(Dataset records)

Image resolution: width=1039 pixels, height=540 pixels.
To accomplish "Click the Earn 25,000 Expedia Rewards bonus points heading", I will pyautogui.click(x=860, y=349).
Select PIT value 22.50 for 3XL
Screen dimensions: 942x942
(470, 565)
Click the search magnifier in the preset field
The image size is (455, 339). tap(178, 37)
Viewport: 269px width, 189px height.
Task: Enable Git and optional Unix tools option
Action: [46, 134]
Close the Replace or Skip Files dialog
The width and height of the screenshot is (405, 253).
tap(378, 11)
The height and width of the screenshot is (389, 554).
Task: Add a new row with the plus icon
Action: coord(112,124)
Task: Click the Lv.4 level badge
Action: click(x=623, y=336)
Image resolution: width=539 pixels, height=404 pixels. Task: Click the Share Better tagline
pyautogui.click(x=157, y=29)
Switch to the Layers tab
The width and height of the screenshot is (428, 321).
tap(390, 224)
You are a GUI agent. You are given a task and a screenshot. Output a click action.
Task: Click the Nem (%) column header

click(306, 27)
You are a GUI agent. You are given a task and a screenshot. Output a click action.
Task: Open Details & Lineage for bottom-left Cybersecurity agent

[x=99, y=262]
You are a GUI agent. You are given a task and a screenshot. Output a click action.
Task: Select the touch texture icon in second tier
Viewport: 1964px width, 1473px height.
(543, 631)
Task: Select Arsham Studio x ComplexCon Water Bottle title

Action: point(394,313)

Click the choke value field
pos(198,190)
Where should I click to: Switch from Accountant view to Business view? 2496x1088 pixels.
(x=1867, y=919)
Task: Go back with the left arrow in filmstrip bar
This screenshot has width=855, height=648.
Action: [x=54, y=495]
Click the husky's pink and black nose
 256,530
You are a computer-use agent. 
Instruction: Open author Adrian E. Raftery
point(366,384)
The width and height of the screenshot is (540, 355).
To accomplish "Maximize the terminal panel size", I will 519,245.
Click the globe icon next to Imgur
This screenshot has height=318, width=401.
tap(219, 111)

Exercise prompt =>
Please arrange the records as a numbered list, starting with the first line and going on through the line with "Action: [46, 134]", leaving out any blank lines.

Answer for the task =>
1. Image resolution: width=1039 pixels, height=540 pixels.
2. To accomplish "Click the Earn 25,000 Expedia Rewards bonus points heading", I will pyautogui.click(x=860, y=349).
3. Select PIT value 22.50 for 3XL
4. Screen dimensions: 942x942
5. (470, 565)
6. Click the search magnifier in the preset field
7. The image size is (455, 339). tap(178, 37)
8. Viewport: 269px width, 189px height.
9. Task: Enable Git and optional Unix tools option
10. Action: [46, 134]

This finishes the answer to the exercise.